Dr. Wilson did his undergraduate training in Biomedical Engineering with a concentration in Computer Science at Johns Hopkins University. He joined the Medical Scientist Training Program at the Medical University of South Carolina where he completed his M.D. and Ph.D. in Molecular and Cellular Biology and Pathobiology. He did his residency in Anatomic and Clinical Pathology at Yale followed by a fellowship in combined Renal and Genitourinary Pathology, also at Yale. Dr. Wilson did a second fellowship in Molecular Genetic Pathology at Washington University in St. Louis before joining the faculty in the Divison of Anatomic and Molecular Pathology. His clinical expertise is in Renal and Molecular Pathology where he provides histologic and genetic diagnoses for patients with kidney disease.

Chronic kidney disease is characterized by worsening kidney function. Diabetes is the leading cause of CKD and there is a need for new therapies to prevent or slow kidney disease progression. Single cell sequencing can identify early changes in DKD that are limited to a single cell type or nephron segment. Targeting these cell-specific pathways may help to improve glycemic control and slow disease progression.

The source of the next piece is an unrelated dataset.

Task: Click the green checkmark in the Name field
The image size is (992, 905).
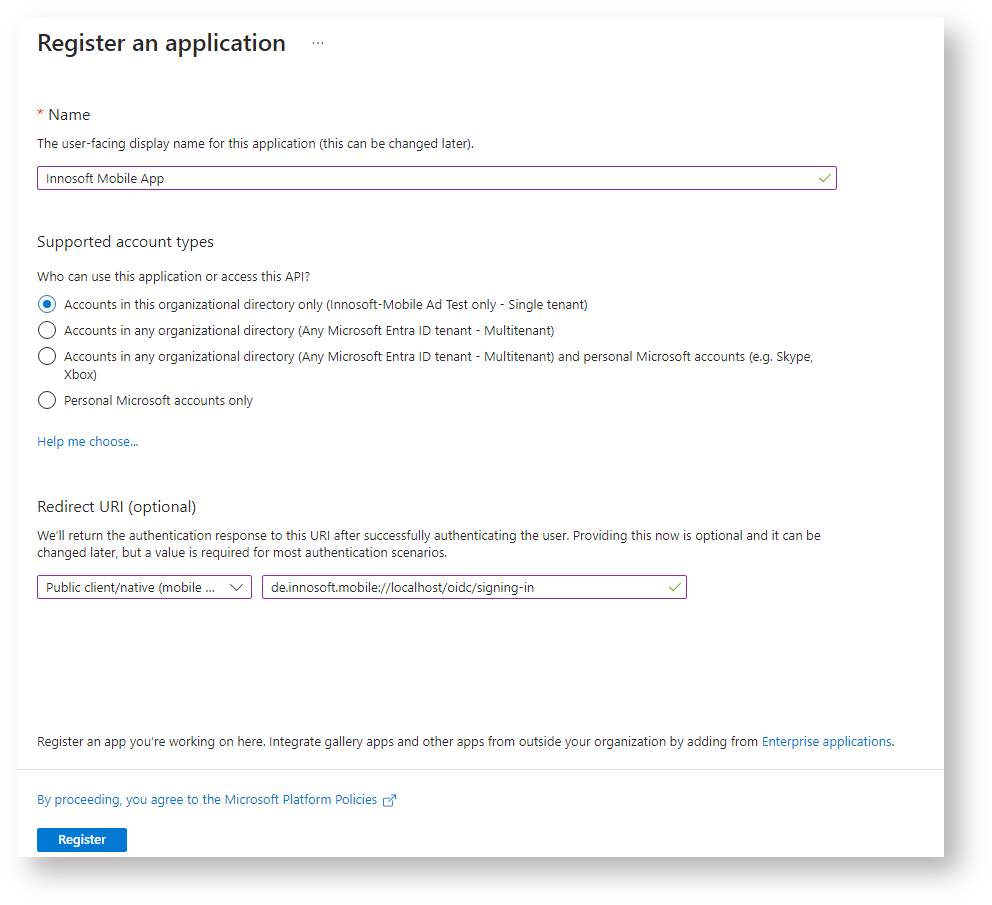Action: [824, 178]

Increased fibrosis in a patient with CKD.

Single Cell Multiomics

Different cell types express different genes that determine their unique function. In the kidney, there are many cell types that work together to filter blood and produce urine in a structure called the nephron. Single cell RNA sequencing measures gene expression in every cell and this pattern can be used to determine cell type and location within the nephron. Single cell expression patterns change in acute kidney injury and chronic kidney disease and we can examine these patterns to find targetable pathways to prevent disease progression.

Massively parallel high-throughput single cell sequencing can help to analyze thousands or even millions of cells in a single experiment. This approach helps to identify rare cell types and injured populations in kidney disease.

Genetics in Single Cells

Genetic variation is the result of changes in the genetic code. These changes can be as small as a single base-pair or as large as an entire chromosome. We can detect genetic variants in our patient samples and ask whether these variants change expression in a specific cell type. Some of these variants may affect the function of genes that regulate kidney disease progression. The study of expression quantitative trait loci (eQTL), chromatin accessibility QTL (caQTL), and other quantitative trait loci is a rapidly-evolving field that may provide insight into why some patients with kidney disease progress more rapidly than others.

Single cell sequencing can be used to examine the effect of genetic variation on kidney disease. Single nucleotide variants can modify gene expression by altering the interactions between promoters and enhancers.

Spatial Profiling

Spatial profiling helps us to localize gene expression patterns in the kidney. Kidney disease is heterogeneous and doesn’t affect every area of the kidney in the same way. These technologies can help us to find injured cell types in the kidney to learn how tissue injury relates to kidney architecture, immune cell infiltration, and intercellular signaling that promotes kidney disease progression.

Spatial profiling can be used to localize gene expression in the kidney. The location and expression pattern of injured kidney cells can give insight into the signaling pathways that promote disease progression.